* [Activity]: Below, copy out the part of the data that opens with the line containing "The height and" and closes with the line containing "photo-bearded-sunglasses is located", both lines included. Leave out the pictures.

* [Provided entries]:
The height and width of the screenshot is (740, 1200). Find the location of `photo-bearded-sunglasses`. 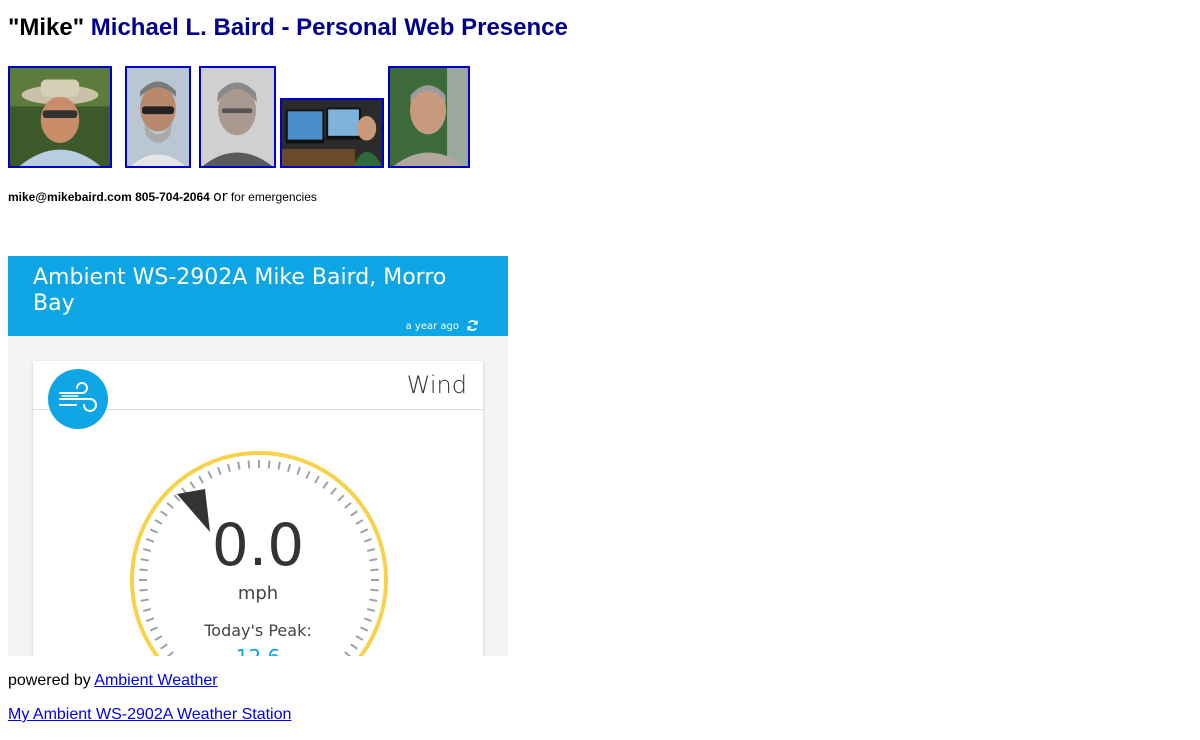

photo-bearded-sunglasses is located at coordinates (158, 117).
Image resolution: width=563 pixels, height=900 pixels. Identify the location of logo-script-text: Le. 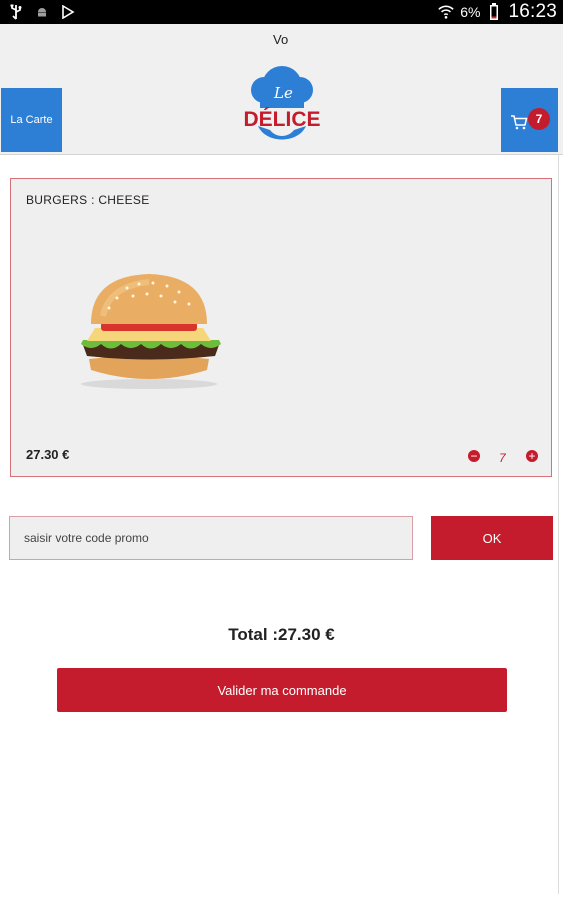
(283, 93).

* * *

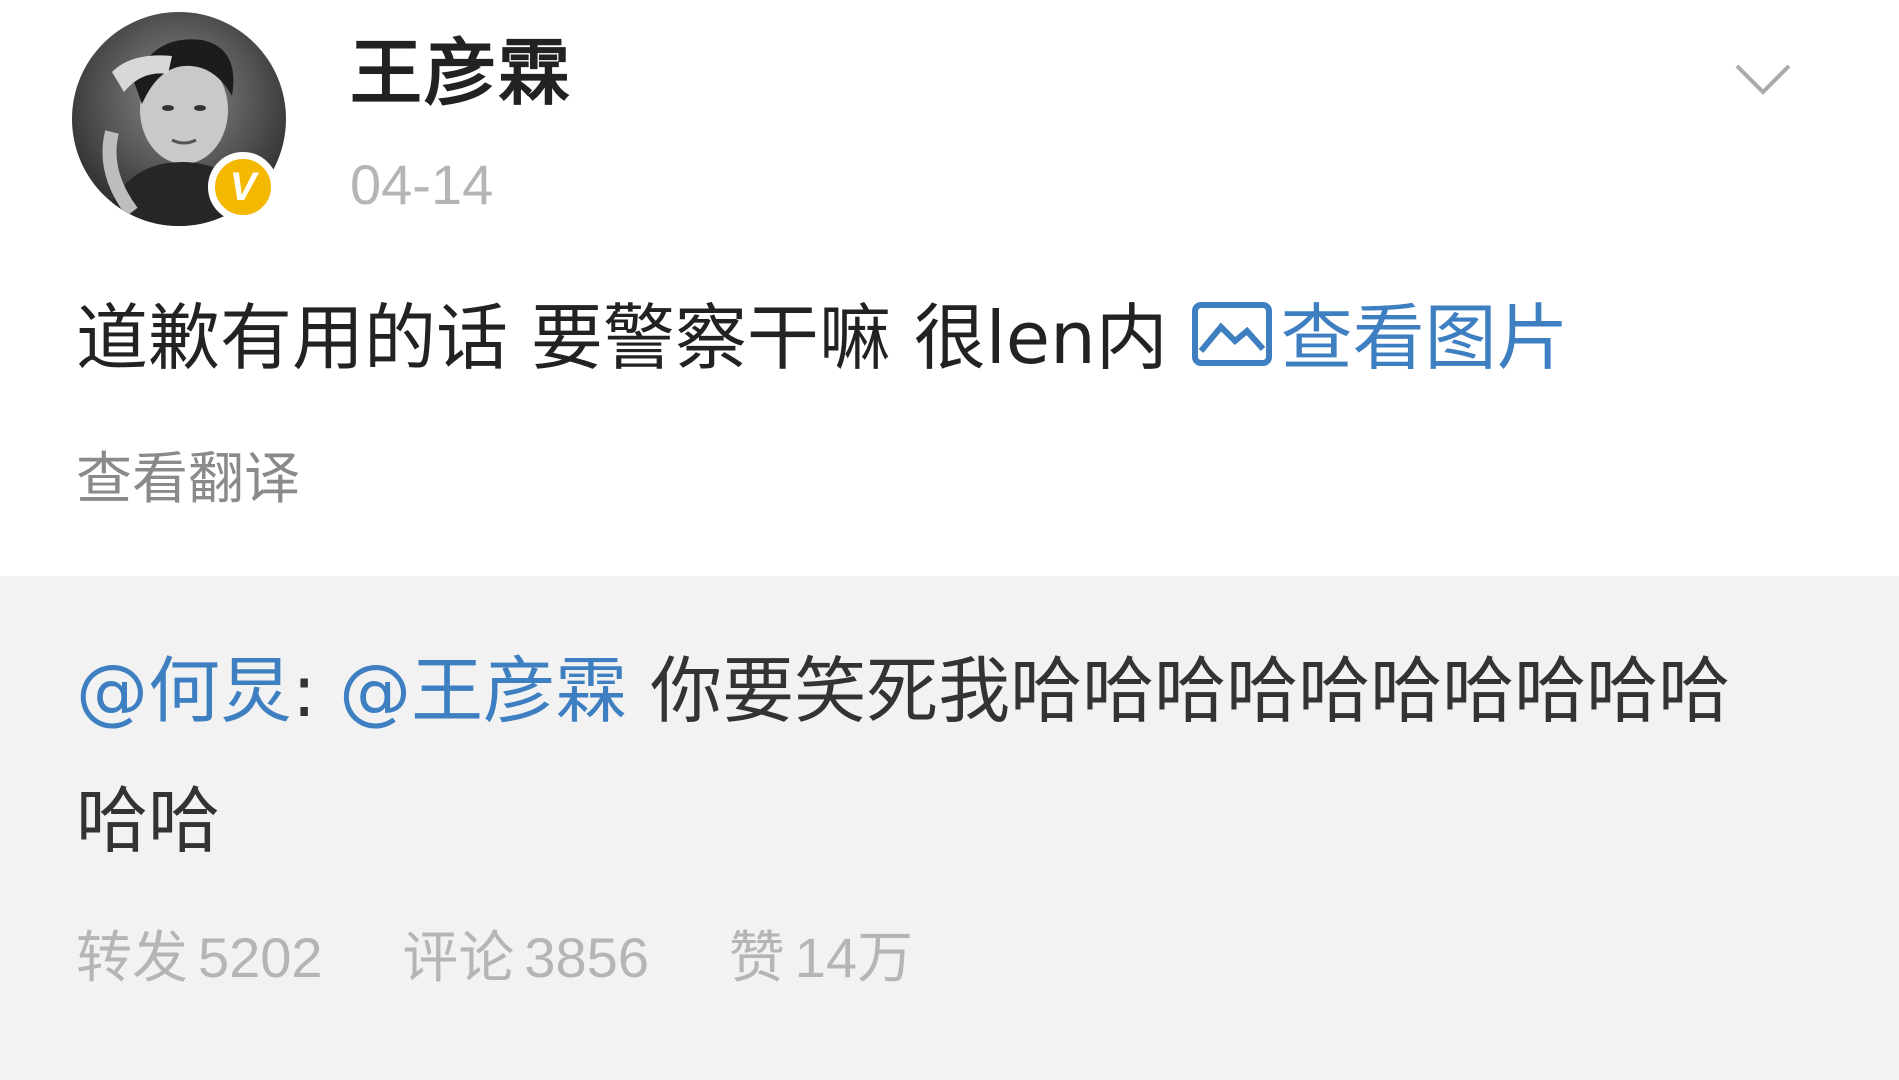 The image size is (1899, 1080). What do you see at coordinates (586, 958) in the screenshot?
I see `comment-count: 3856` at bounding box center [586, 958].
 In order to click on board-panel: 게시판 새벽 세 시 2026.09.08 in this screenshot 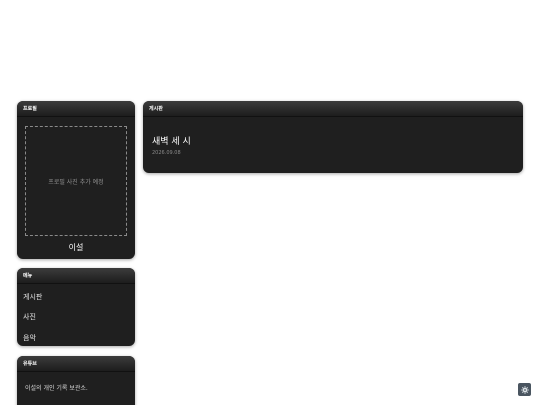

--

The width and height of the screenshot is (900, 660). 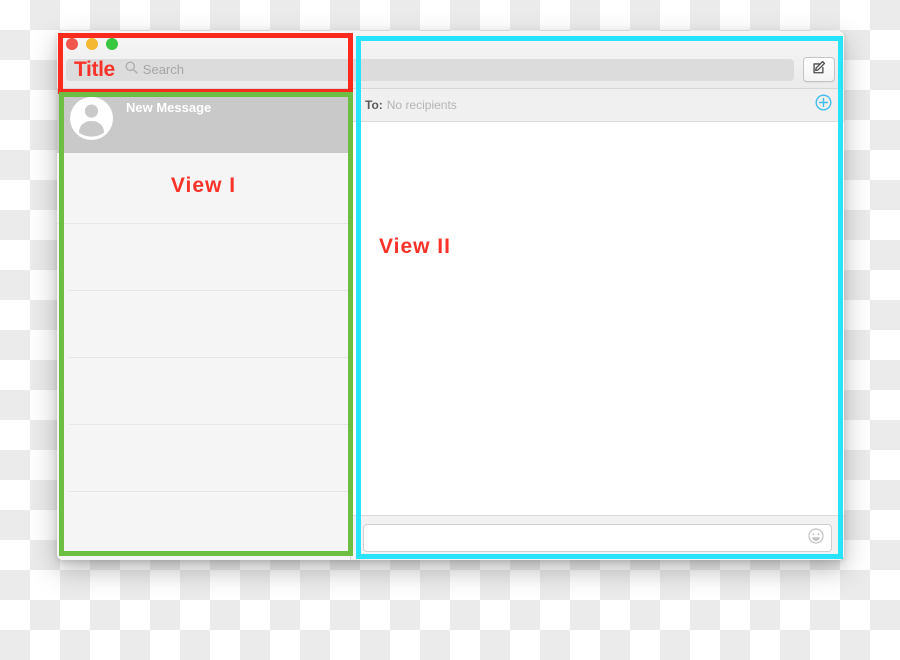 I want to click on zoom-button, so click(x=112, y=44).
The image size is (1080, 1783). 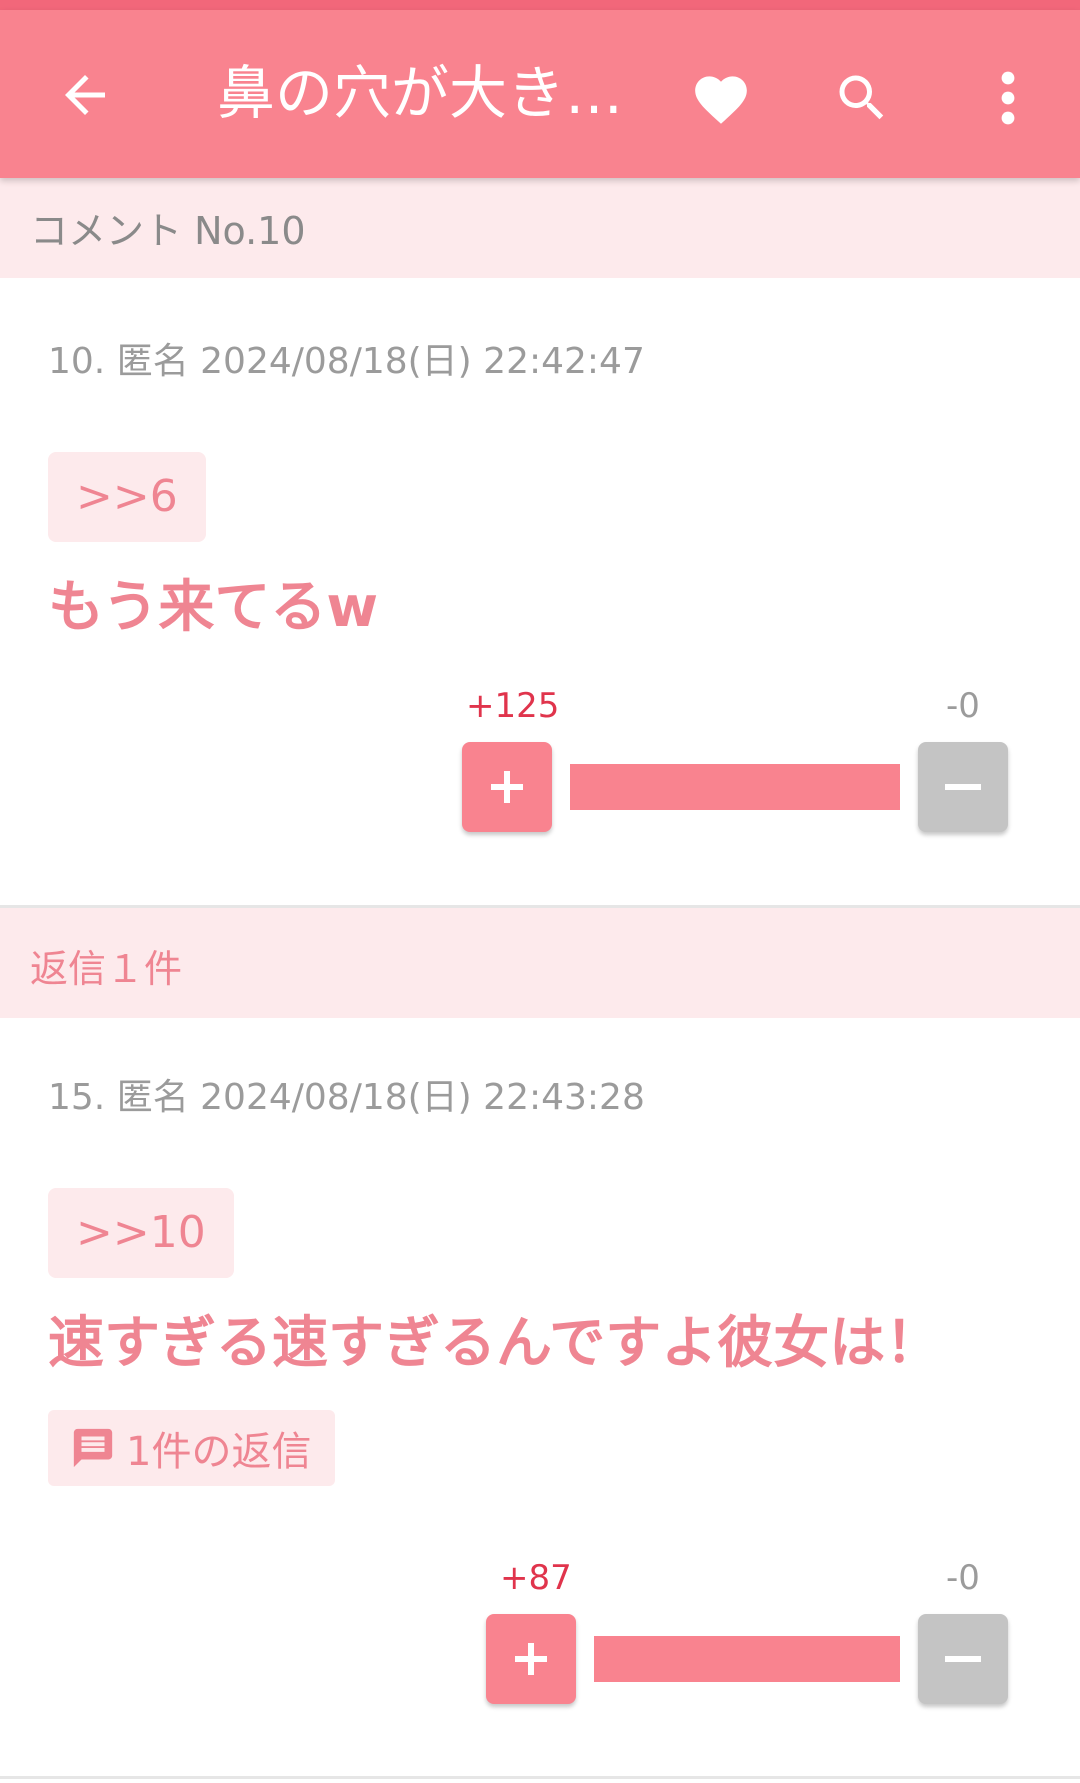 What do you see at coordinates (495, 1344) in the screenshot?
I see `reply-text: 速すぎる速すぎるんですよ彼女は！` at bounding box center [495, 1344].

* [Completed exercise]:
The height and width of the screenshot is (740, 1200). Find the location of `photo-bearded-sunglasses`. 

photo-bearded-sunglasses is located at coordinates (158, 117).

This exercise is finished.